Beamer ran over to the garnet-clad supporters with his hands raised like Rocky Balboa, fist pumping, galloping in the air with no one around him. In the best way possible, he looked like a kid as he ran around the field high-fiving every hand he could reach.
Them he went into the press conference room and started telling reporters — in a respectful way — that “frankly there were a lot of false and lazy narratives out there” over the last week.
Yet, he probably loved that there were false and lazy narratives. Heck, he was making some up himself.
According to a sideline report from ABC’s Molly McGrath, Beamer told his defense this week that they were the JV squad and Kentucky was varsity, telling them all the NFL scouts were in attendance to watch Kentucky defensive tackle Deone Walker, not them. According to Beamer, that was as far as his motivational tactics went.
“I never once mentioned we’re underdogs,” he said. “I know the narrative, ‘Oh, Shane’s on social media and he’s looking at what people are saying about him.’ I mean, not really. But I don’t go live in a hole either. Or in a cave. I know coaches say that.”
Beamer went on to say that after a morning run Saturday, he saw SEC Network analyst Chris Doering say South Carolina’s offensive line was “terrible” last week.

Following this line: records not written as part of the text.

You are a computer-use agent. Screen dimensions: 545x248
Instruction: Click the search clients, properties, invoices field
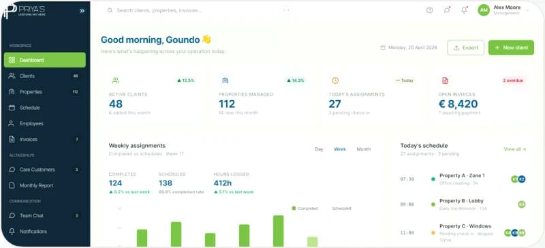[x=198, y=10]
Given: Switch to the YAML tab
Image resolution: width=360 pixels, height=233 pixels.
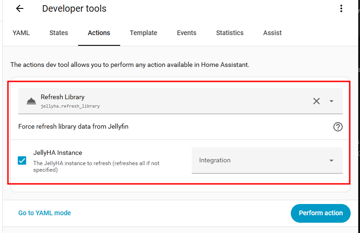Looking at the screenshot, I should (x=21, y=33).
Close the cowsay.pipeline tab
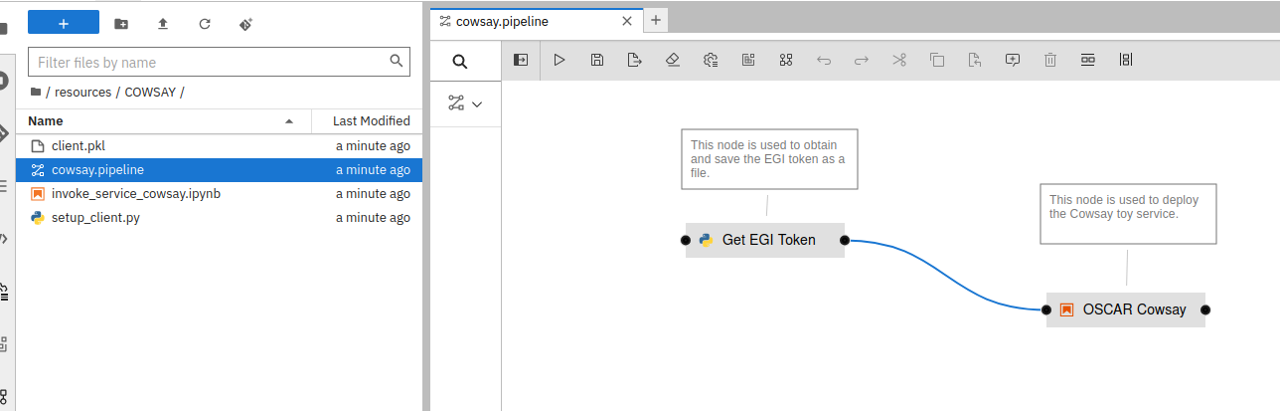Viewport: 1280px width, 411px height. (x=627, y=20)
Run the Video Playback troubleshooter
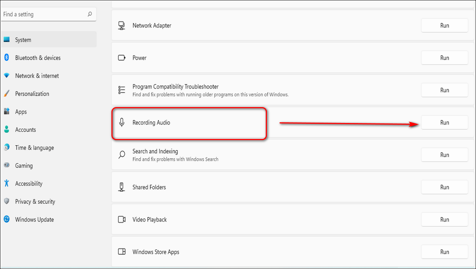476x269 pixels. pyautogui.click(x=444, y=219)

These are the moments when Beamer is at his best. It would be hard to find a coach who gets people more fired up after a big win than Beamer, who can point to every slight, every misconception, every narrative about South Carolina and come back with the retort, ‘Well, actually...”
There are anecdotes and quotes that he shares that are wild to hear from a head coach. Sometimes he says them after losses — or shaky wins — and fans don’t want to hear it. But a couple of times a year, he unleashes them after a big win and you’re lying if you don’t want to pump your fist and put on some sunglasses.

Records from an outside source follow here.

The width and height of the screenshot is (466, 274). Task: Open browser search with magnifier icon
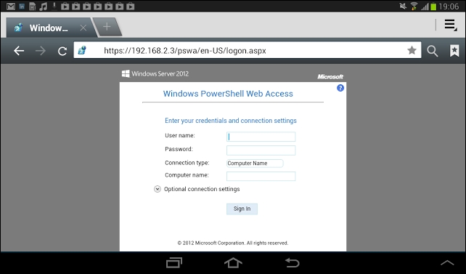pos(433,51)
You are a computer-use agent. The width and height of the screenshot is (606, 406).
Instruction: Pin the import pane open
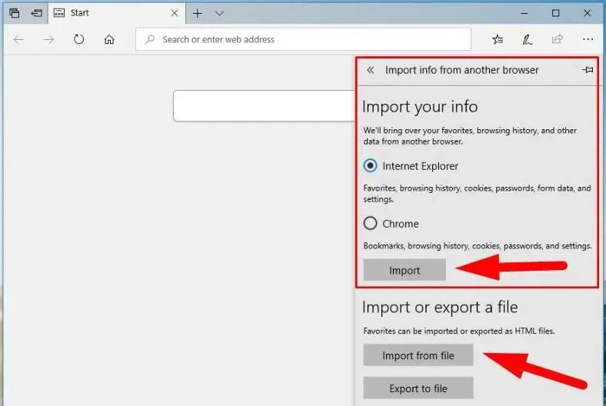pos(588,70)
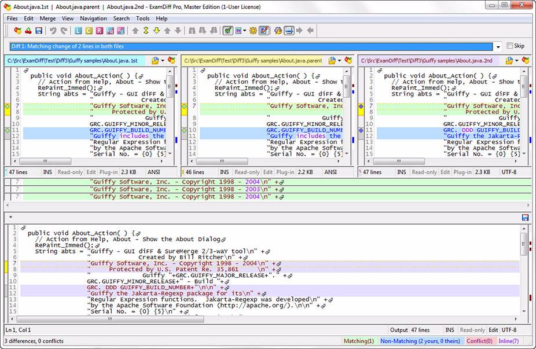Open the options gear-and-palette icon
Viewport: 536px width, 349px height.
278,31
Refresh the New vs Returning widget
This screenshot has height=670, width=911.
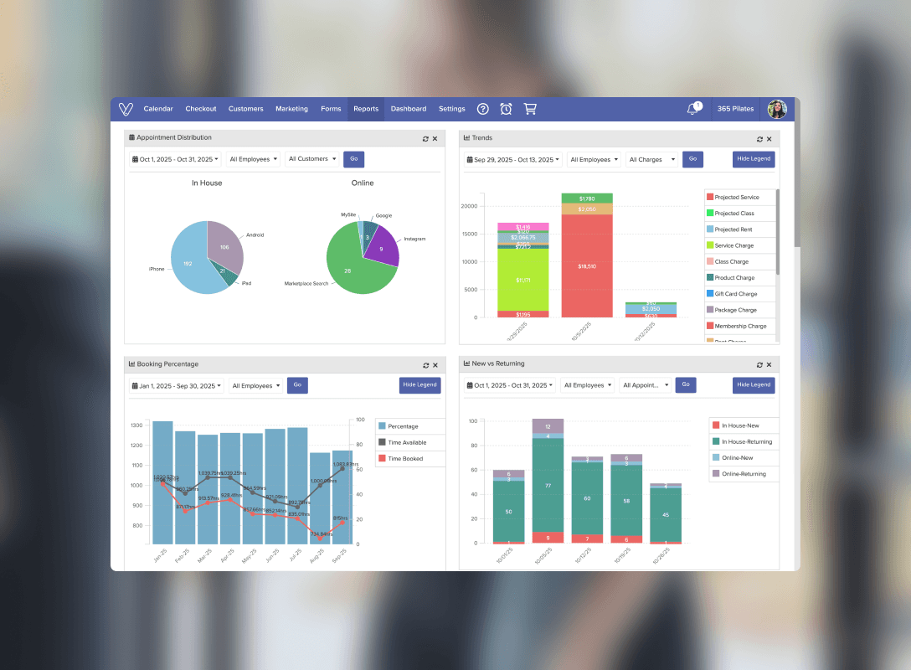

The best example might have come from Beamer talking about the “lazy narratives” and what those influenced.
“Not that I pay attention to gambling lines, but that’s why the line continued to get bigger this week, I think, for Kentucky as the week went,” Beamer said, before apologizing to SEC Commissioner Greg Sankey for talking about gambling. “There wasn’t a lot of belief in this program.”
Darn right there wasn’t.
Nothing from that Old Dominion game made anyone think South Carolina could put up 31 points in an SEC road game. Yes, the defense was good last week, but who on earth thought South Carolina’s defense could hold Kentucky to 44 passing yards? Who thought quarterback LaNorris Sellers was going to complete 73% of his passes? Who thought Kentucky’s offense was going to look like it was going to wither like a whoopee cushion against Dylan Stewart, Kyle Kennard and those dudes on the D-line?
Did Beamer? What do you think?
“This isn’t like some surprise,” Beamer said. “We truly expected to win this football game. ... We’re 1-0. We’re atop the SEC standings. It’s a great statement win for our program right now.”